Travail à réaliser:
1. Selon l'extrait de jugement, à quelle date la société [9] a-t-elle envoyé la lettre recommandée par laquelle elle a relevé appel ?
2. Recopiez à l'identique le passage de l'extrait de jugement allant de « - alloué à M. » jusqu'à « de la décision. » inclus.

Texte:
###
Par jugement du 14 septembre 2016, le tribunal des affaires de sécurité sociale, après avoir écarté dans les motifs de sa décision une nouvelle demande de sursis à statuer présentée par la société [9], a :

- dit que la maladie professionnelle déclarée par M. [K] est imputable à la faute inexcusable de son employeur, la société [9] ;

- fixé la majoration de la rente due à M. [K] à son taux maximum ;

- infirmé la décision de la commission de recours amiable de la caisse primaire d'assurance maladie de [Localité 8] du 8 janvier 2009 ;

- déclaré inopposable à la société [9] la décision de la caisse primaire d'assurance maladie de [Localité 8] du 19 septembre 2008 de prise en charge au titre de la législation professionnelle de la maladie déclarée par M. [K] le 6 février 2008;

- dit qu'en conséquence l'organisme social ne pourra exercer de recours subrogatoire contre l'employeur au titre de la faute inexcusable ;

- avant dire droit sur l'indemnisation, ordonné une expertise médicale de M. [K] et désigné le Docteur [B] [N] avec pour mission de se faire communiquer le dossier médical de M. [K] et en prendre connaissance, de procéder à l'examen clinique de M. [K], de décrire les séquelles consécutives à la maladie professionnelle et de donner son avis sur :

* le déficit fonctionnel temporaire, en décrivant le cas échéant la durée et le degré d'incapacité du fait de ce déficit fonctionnel temporaire éprouvé par la victime et l'étendue de ce chef de préjudice,

* le préjudice d'agrément,

* le préjudice esthétique temporaire, en le quantifiant sur une échelle de 1 à 7,

* le préjudice esthétique permanent, en le quantifiant sur une échelle de 1 à 7,

* le préjudice résultant de la perte ou de la diminution des possibilités de promotion professionnelle,

* l'assistance d'une tierce personne avant consolidation,

* le préjudice sexuel,

* les frais d'adaptation éventuels de logement et/ou de véhicule,

* le préjudice de formation,

* les préjudices permanents exceptionnels atypiques liés aux handicaps permanents;

- dit que les frais d'expertise seront à la charge de la caisse primaire d'assurance maladie de [Localité 8] et que celle-ci doit en faire l'avance ;

- alloué à M. [K] une provision de 2 000 euros à la charge de la caisse primaire d'assurance maladie de [Localité 8] ;

- condamné la société [9] à payer à M. [K] la somme de 3 500 euros sur le fondement de l'article 700 du code de procédure civile ;

- rejeté le surplus des demandes des parties ;

- ordonné l'exécution provisoire de la décision.

Par lettre recommandée avec demande d'avis de réception envoyée le 17 octobre 2016, la société [9] a relevé appel de ce jugement qui lui avait été notifié le 23 septembre précédent.
###
Données fournies:
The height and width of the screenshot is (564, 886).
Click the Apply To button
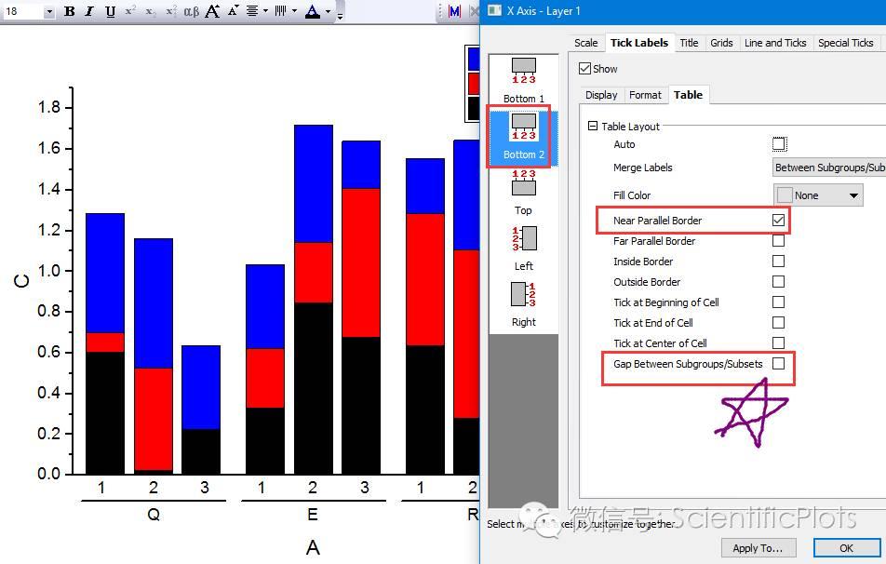pos(758,548)
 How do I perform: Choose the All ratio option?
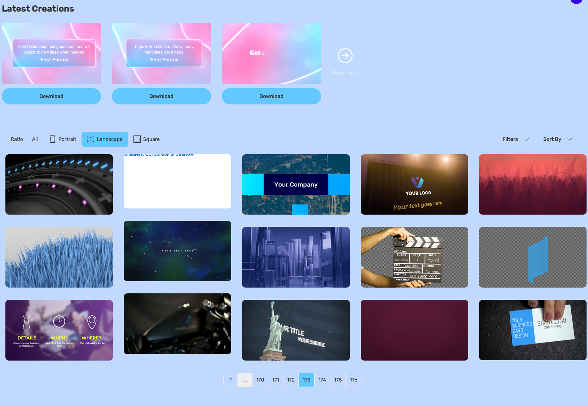35,139
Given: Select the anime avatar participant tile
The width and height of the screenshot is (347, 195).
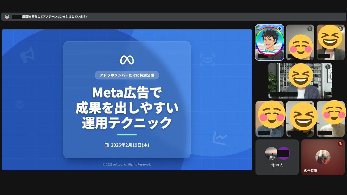Looking at the screenshot, I should pos(270,42).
###
Réponses par consigne:
1. Le 17 octobre 2016.

2.
- alloué à M. [K] une provision de 2 000 euros à la charge de la caisse primaire d'assurance maladie de [Localité 8] ;

- condamné la société [9] à payer à M. [K] la somme de 3 500 euros sur le fondement de l'article 700 du code de procédure civile ;

- rejeté le surplus des demandes des parties ;

- ordonné l'exécution provisoire de la décision.